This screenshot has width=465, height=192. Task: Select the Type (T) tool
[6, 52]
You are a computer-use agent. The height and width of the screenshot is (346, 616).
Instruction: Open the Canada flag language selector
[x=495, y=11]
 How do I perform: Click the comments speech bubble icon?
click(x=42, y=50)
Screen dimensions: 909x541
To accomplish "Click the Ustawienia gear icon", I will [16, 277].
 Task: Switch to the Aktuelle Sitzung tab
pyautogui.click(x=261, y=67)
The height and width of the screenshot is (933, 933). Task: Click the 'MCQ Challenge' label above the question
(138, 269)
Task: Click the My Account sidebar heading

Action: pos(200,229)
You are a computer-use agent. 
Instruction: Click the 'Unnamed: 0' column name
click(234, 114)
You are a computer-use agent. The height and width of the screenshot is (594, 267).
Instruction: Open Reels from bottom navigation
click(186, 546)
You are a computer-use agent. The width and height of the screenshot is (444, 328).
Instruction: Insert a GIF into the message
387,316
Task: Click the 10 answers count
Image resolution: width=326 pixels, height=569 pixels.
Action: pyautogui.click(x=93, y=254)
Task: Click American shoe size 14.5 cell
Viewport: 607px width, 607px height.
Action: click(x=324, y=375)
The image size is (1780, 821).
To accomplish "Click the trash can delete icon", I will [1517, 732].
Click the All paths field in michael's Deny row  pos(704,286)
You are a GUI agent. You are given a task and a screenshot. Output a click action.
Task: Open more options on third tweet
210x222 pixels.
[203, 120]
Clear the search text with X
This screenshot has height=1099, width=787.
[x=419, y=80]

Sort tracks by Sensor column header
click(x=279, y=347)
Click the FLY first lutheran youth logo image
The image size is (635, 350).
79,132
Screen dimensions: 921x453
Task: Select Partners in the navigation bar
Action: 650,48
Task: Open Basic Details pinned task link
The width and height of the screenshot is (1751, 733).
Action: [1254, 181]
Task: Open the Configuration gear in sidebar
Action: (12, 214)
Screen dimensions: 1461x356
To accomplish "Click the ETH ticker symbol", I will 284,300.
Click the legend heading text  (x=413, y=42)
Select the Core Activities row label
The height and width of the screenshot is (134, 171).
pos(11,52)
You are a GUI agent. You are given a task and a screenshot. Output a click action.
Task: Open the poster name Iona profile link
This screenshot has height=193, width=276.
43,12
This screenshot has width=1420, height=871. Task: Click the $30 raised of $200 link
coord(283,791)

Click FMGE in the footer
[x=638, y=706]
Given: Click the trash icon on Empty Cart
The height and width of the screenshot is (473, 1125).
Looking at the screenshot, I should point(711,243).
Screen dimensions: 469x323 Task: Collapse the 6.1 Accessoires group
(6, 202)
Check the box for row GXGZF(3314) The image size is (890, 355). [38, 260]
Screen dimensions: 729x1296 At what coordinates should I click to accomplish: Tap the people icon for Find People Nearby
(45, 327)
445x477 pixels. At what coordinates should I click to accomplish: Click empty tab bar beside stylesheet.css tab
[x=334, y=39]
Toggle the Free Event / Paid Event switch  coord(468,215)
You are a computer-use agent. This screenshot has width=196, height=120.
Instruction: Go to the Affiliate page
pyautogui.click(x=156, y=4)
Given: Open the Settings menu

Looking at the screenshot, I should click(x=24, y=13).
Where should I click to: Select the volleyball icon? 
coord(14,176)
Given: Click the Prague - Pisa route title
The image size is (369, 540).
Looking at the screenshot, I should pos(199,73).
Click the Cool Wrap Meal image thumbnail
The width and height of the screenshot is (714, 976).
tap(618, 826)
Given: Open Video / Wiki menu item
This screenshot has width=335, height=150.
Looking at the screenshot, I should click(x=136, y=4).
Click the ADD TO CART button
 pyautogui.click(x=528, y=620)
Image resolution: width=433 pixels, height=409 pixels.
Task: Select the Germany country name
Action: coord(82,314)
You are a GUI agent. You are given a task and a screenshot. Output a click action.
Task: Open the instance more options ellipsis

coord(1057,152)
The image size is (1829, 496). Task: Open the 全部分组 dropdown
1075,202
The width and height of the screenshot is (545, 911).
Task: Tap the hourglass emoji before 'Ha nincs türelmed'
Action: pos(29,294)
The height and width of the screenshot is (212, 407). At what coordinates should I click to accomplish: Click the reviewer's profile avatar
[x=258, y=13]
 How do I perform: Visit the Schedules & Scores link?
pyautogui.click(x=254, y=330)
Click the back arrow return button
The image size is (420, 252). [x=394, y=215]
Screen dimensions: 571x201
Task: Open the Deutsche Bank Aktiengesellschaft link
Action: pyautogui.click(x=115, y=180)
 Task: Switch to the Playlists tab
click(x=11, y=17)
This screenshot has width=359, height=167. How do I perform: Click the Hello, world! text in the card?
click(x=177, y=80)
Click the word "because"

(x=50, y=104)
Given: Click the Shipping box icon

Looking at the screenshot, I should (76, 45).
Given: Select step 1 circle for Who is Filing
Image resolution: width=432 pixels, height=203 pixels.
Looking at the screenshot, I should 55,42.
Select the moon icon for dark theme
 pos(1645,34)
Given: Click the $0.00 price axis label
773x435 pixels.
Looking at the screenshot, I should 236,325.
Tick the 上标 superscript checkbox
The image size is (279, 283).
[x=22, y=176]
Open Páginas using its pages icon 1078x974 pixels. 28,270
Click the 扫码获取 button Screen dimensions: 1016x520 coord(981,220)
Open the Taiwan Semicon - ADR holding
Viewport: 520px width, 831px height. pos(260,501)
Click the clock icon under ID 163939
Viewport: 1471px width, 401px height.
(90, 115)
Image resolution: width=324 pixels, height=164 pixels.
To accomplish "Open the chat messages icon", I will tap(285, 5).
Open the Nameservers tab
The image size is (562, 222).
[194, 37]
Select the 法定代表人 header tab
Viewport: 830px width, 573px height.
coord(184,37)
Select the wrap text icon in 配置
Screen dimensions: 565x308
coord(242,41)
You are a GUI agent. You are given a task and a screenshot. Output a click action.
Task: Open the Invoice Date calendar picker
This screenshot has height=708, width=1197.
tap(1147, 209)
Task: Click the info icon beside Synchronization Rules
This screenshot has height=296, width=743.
:::::
* _TASK_: Would you give the material above again, complete and exact?

* _ANSWER BOX_:
This screenshot has width=465, height=192. Task: Select the Type (T) tool
[6, 52]
You are a computer-use agent. The height and width of the screenshot is (346, 616).
Instruction: Open the Canada flag language selector
[x=495, y=11]
 How do I perform: Click the comments speech bubble icon?
click(x=42, y=50)
Screen dimensions: 909x541
To accomplish "Click the Ustawienia gear icon", I will [16, 277].
 Task: Switch to the Aktuelle Sitzung tab
pyautogui.click(x=261, y=67)
The height and width of the screenshot is (933, 933). Task: Click the 'MCQ Challenge' label above the question
(138, 269)
Task: Click the My Account sidebar heading

Action: pos(200,229)
You are a computer-use agent. 
Instruction: Click the 'Unnamed: 0' column name
click(234, 114)
You are a computer-use agent. The height and width of the screenshot is (594, 267).
Instruction: Open Reels from bottom navigation
click(186, 546)
You are a computer-use agent. The width and height of the screenshot is (444, 328).
Instruction: Insert a GIF into the message
387,316
Task: Click the 10 answers count
Image resolution: width=326 pixels, height=569 pixels.
Action: pyautogui.click(x=93, y=254)
Task: Click American shoe size 14.5 cell
Viewport: 607px width, 607px height.
Action: click(x=324, y=375)
The image size is (1780, 821).
To accomplish "Click the trash can delete icon", I will [1517, 732].
Click the All paths field in michael's Deny row  pos(704,286)
You are a GUI agent. You are given a task and a screenshot. Output a click action.
Task: Open more options on third tweet
210x222 pixels.
[203, 120]
Clear the search text with X
This screenshot has height=1099, width=787.
[x=419, y=80]

Sort tracks by Sensor column header
click(x=279, y=347)
Click the FLY first lutheran youth logo image
The image size is (635, 350).
79,132
Screen dimensions: 921x453
Task: Select Partners in the navigation bar
Action: 650,48
Task: Open Basic Details pinned task link
The width and height of the screenshot is (1751, 733).
Action: [1254, 181]
Task: Open the Configuration gear in sidebar
Action: (12, 214)
Screen dimensions: 1461x356
To accomplish "Click the ETH ticker symbol", I will 284,300.
Click the legend heading text  (x=413, y=42)
Select the Core Activities row label
The height and width of the screenshot is (134, 171).
pos(11,52)
You are a GUI agent. You are given a task and a screenshot. Output a click action.
Task: Open the poster name Iona profile link
This screenshot has height=193, width=276.
43,12
This screenshot has width=1420, height=871. Task: Click the $30 raised of $200 link
coord(283,791)

Click FMGE in the footer
[x=638, y=706]
Given: Click the trash icon on Empty Cart
The height and width of the screenshot is (473, 1125).
Looking at the screenshot, I should point(711,243).
Screen dimensions: 469x323 Task: Collapse the 6.1 Accessoires group
(6, 202)
Check the box for row GXGZF(3314) The image size is (890, 355). [38, 260]
Screen dimensions: 729x1296 At what coordinates should I click to accomplish: Tap the people icon for Find People Nearby
(45, 327)
445x477 pixels. At what coordinates should I click to accomplish: Click empty tab bar beside stylesheet.css tab
[x=334, y=39]
Toggle the Free Event / Paid Event switch  coord(468,215)
You are a computer-use agent. This screenshot has width=196, height=120.
Instruction: Go to the Affiliate page
pyautogui.click(x=156, y=4)
Given: Open the Settings menu

Looking at the screenshot, I should click(x=24, y=13).
Where should I click to: Select the volleyball icon? 
coord(14,176)
Given: Click the Prague - Pisa route title
The image size is (369, 540).
Looking at the screenshot, I should pos(199,73).
Click the Cool Wrap Meal image thumbnail
The width and height of the screenshot is (714, 976).
tap(618, 826)
Given: Open Video / Wiki menu item
This screenshot has width=335, height=150.
Looking at the screenshot, I should click(x=136, y=4).
Click the ADD TO CART button
 pyautogui.click(x=528, y=620)
Image resolution: width=433 pixels, height=409 pixels.
Task: Select the Germany country name
Action: coord(82,314)
You are a GUI agent. You are given a task and a screenshot. Output a click action.
Task: Open the instance more options ellipsis

coord(1057,152)
The image size is (1829, 496). Task: Open the 全部分组 dropdown
1075,202
The width and height of the screenshot is (545, 911).
Task: Tap the hourglass emoji before 'Ha nincs türelmed'
Action: pos(29,294)
The height and width of the screenshot is (212, 407). At what coordinates should I click to accomplish: Click the reviewer's profile avatar
[x=258, y=13]
 How do I perform: Visit the Schedules & Scores link?
pyautogui.click(x=254, y=330)
Click the back arrow return button
The image size is (420, 252). [x=394, y=215]
Screen dimensions: 571x201
Task: Open the Deutsche Bank Aktiengesellschaft link
Action: pyautogui.click(x=115, y=180)
 Task: Switch to the Playlists tab
click(x=11, y=17)
This screenshot has width=359, height=167. How do I perform: Click the Hello, world! text in the card?
click(x=177, y=80)
Click the word "because"

(x=50, y=104)
Given: Click the Shipping box icon

Looking at the screenshot, I should (76, 45).
Given: Select step 1 circle for Who is Filing
Image resolution: width=432 pixels, height=203 pixels.
Looking at the screenshot, I should 55,42.
Select the moon icon for dark theme
 pos(1645,34)
Given: Click the $0.00 price axis label
773x435 pixels.
Looking at the screenshot, I should 236,325.
Tick the 上标 superscript checkbox
The image size is (279, 283).
[x=22, y=176]
Open Páginas using its pages icon 1078x974 pixels. 28,270
Click the 扫码获取 button Screen dimensions: 1016x520 coord(981,220)
Open the Taiwan Semicon - ADR holding
Viewport: 520px width, 831px height. pos(260,501)
Click the clock icon under ID 163939
Viewport: 1471px width, 401px height.
(90, 115)
Image resolution: width=324 pixels, height=164 pixels.
To accomplish "Open the chat messages icon", I will tap(285, 5).
Open the Nameservers tab
The image size is (562, 222).
[194, 37]
Select the 法定代表人 header tab
Viewport: 830px width, 573px height.
coord(184,37)
Select the wrap text icon in 配置
Screen dimensions: 565x308
coord(242,41)
You are a GUI agent. You are given a task and a screenshot. Output a click action.
Task: Open the Invoice Date calendar picker
This screenshot has height=708, width=1197.
tap(1147, 209)
Task: Click the info icon beside Synchronization Rules
This screenshot has height=296, width=743.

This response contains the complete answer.